Той ночью мой младший брат Альберт никому не давал уснуть, рыдая от голода. Он молил Бога вернуть наш былой сад и скот, вернуть рагу из говядины, пирожки и ягнятину. От его слов все наши желудки начали стонать, и он прекратил нас пытать, лишь когда я накричал на него с просьбой замолчать. Из соседней комнаты был слышен мамин плач.
Отец несколько часов подряд поглаживал безутешного Альберта по голове, а потом вернулся в комнату к маме, закрыв за собой дверь. Альберт не прекращал стонать до самого рассвета. Было слышно, как отец возился с часами, пытаясь их починить. Страх войны уже давно угас на фоне невыносимого голода, и я искренне надеялся, что у отца всё получится.
Он работал над часами весь день, с утра до вечера. Селия, одна из моих сестёр, нашла мёртвых сверчков в стенах заброшенной пекарни. Пока мы с хрустом их поедали, отец вышел из спальни вместе с мамой. Он улыбался, и такой улыбки я не видел на его лице с момента рождения моей самой младшей сестрёнки. Отец счастливым голосом объявил, что починил дедушкины часы, а также о том, что солдаты устроили лагерь неподалёку. Он пообещал, что уже через три дня будет дома, имея при себе морковку, ягнятину и пирожки, которых нам хватит на целый год вперёд!
Мы начали хлопать в ладоши, услышав радостную новость, которая тогда казалась чем-то чуждым и непривычным. Отец поручил нам подыскать для мамы какие-нибудь миловидные безделушки, чтобы она могла накрыть для нас праздничный стол. На следующее утро он дал нам пожевать кусок резины с маминой обуви, поцеловал каждого и поклялся вернуться так скоро, что мы не успели бы оглянуться.

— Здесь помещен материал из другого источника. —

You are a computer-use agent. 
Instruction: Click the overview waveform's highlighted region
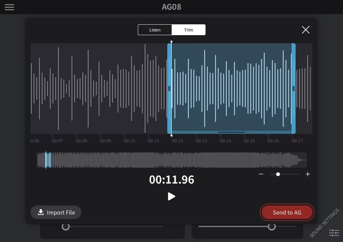point(48,160)
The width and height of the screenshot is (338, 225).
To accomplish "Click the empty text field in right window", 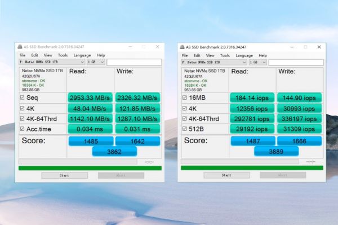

Весь день мы собирали лошадиные подковы и осколки битого стекла, а затем надели подковы на обрубок бечёвки, чтобы подвесить их над столом в качестве украшения. Ещё мы к свободным кончикам бечёвки привязали осколки стекла, надеясь, что они будут сиять в бледном свете кухонной лампы. Домой мы двинулись к закату, довольные проделанной работой и находясь в предвкушении завтрашнего дня.
Дом ещё не показался в поле зрения, а я уже учуял целый букет из ароматов: лук, куриный бульон, ягнятина, даже конфеты! Я рванул вперёд, к еде, по пути роняя всё, что мы успели насобирать. Распахнув дверь, я увидел маму, стоящую перед печью — она готовила в тихом благоговении. Я крепко обнял её и спросил, не вернулся ли отец домой.
— Да, малыш. Ему повезло встретить богатого наёмника по пути, который без всякого торга купил часы твоего дедушки.
Я обнял её ещё крепче и уселся за стол, пока остальные дети, запыхавшись, заходили в дом. Они быстро расселись по местам, преисполненные нетерпения. Отец вышел из спальни и занял своё место. Мама уже подносила блюдо с варёной ягнятиной, посыпанной приправами и исходившей паром. Она одобрительно кивнула, и мы начали руками поедать сочное мясо, хватая его прямо из общей тарелки.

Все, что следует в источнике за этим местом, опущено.